The story follows a New York married couple in their forties named Josh (Ben Stiller), a documentarian stuck in a loop trying to finish his six-hour essay film, and Cornelia (Naomi Watts), his supportive wife, who also produces documentaries for her father (Charles Grodin), who Josh feels discord towards. They have friends who are married with a newborn baby, urging the couple to join their "baby cult." Josh and Cornelia seem uncertain that this is where their lives should be heading. They would rather reject the conventions of family life and have adventures instead. They are feeling discontent with their romance and on a professional level. Things take a sudden shift when they meet a married hipster couple in their twenties named Jamie (Adam Driver), an aspiring filmmaker and his pseudo-spiritual wife Darby (Amanda Seyfried). Suddenly, Cornelia and Josh feel invigorated by the young couple and shenanigans ensue.
Baumbach mines the thematic territory of aging and adulthood for wonderfully comedic effect. He depicts Josh and Cornelia desperately clinging to the spirited energy of Jamie and Darby as an act of recapturing their own youth. This leads to hilarious and clever scenes in which Baumbach cross-cuts the generational divide between the two couples. Baumbach brings a sharp eye in presenting the world of the hipster sub-culture and most of its pseudo-intellectual silliness. Watching Josh and Cornelia trying to reclaim their prime in all its awkwardness is both funny and stingingly honest. Baumbach has created people who feel multidimensional in their hopes, fears, neurosis, and anguish. Along with his last feature, Frances Ha, these characters are some of the most relatable he has concocted, which brings a new found warmth to the tone of both of these movies. Baumbach is masterful here in his combination of humor that sticks mixed with dramatic emotional depth. Despite the narrative losing some steam by the end, this ranks as one of his better movies.
Baumbach gathers a talented cast of actors to bring these rich characters to life. Ben Stiller delivers one of his best performances by downplaying the ticks that audiences are accustomed to in his broader comedies. Baumbach gives Stiller the room to breath with the character and deliver a natural performance with nuance in both the comedy and dramatic moments, which he shifts between in expert fashion. He captures Josh's fears and neurosis of being enamored and jealous of someone younger and possibly more talented than him. That someone is well played by Adam Driver, continuing to impress and evolve in his movie work. Driver catches Jamie's seemingly casual ambition, while also displaying unexpected moments of vulnerability. Jamie shifts in ways that are surprising and Driver effectively conveys each movement. Watts is terrific in another dive in physical comedy, following her memorably amusing work in Birdman and St. Vincent. Her scene at a hip-hop class with Darby is comically priceless. She never lets her become a caricature and brings a moving grace to Cornelia's desires. Seyfried does solid work as a seemingly free-spirited young woman who embraces the hipster culture and supports her husband, yet displays insecurities and insights that are more complex than meets the eye.
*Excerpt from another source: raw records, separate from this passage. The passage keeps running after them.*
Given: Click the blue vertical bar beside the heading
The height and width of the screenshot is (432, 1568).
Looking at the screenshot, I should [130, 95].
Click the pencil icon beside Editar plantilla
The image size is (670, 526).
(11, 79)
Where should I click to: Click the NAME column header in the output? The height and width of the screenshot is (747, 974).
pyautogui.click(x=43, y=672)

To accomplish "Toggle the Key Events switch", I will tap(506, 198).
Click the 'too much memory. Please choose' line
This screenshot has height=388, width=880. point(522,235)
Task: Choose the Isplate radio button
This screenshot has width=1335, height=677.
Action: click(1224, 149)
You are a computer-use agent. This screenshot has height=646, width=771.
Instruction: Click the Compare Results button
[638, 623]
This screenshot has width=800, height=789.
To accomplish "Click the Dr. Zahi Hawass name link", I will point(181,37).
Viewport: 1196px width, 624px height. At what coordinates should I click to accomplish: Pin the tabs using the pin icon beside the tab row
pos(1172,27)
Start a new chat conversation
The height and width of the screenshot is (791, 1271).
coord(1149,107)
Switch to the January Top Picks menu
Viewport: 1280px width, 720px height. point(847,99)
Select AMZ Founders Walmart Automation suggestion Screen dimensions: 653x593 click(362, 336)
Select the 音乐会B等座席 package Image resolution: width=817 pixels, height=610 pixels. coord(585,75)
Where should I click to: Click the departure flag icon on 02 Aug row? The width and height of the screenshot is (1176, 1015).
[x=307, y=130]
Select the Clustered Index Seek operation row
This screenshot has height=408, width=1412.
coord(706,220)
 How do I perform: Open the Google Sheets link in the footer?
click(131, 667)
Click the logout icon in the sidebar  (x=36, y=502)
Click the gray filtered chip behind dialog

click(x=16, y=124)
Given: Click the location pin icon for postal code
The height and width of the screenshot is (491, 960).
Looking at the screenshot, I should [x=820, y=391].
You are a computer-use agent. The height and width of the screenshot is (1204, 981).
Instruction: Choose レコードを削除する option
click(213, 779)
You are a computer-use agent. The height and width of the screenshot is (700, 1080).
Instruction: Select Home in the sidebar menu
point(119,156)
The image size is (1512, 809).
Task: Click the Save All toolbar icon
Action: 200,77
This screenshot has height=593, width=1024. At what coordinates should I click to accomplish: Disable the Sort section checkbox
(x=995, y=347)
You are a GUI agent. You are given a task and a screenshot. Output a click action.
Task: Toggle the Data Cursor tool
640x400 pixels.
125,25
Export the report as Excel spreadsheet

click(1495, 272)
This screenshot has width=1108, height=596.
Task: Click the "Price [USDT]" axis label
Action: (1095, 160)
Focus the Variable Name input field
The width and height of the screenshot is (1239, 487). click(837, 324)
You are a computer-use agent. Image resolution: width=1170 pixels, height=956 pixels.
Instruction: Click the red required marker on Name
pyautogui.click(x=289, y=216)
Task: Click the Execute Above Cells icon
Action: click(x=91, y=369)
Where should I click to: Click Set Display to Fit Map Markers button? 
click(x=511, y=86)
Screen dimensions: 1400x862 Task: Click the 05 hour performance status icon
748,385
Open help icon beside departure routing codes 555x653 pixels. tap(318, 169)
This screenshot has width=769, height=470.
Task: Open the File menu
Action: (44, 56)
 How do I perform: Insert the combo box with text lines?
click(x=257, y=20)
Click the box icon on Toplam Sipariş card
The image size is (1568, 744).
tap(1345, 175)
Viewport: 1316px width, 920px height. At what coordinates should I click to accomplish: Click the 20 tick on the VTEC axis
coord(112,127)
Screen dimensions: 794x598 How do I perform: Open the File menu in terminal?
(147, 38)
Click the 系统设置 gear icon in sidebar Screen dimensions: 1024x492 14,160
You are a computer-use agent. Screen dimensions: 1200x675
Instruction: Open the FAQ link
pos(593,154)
Baumbach has created one of the funniest comedies I have seen in a while, by rooting the laughs in honest human behavior. He allows his characters to be flawed and make mistakes like real people. He has a gift in capturing the humor in the quiet places where doubt lives. In telling the story of a couple trying to cope with aging, Baumbach is saying that no matter what age we are, we never stop exploring or wondering because that is the drive that propels us on the crazy road of life.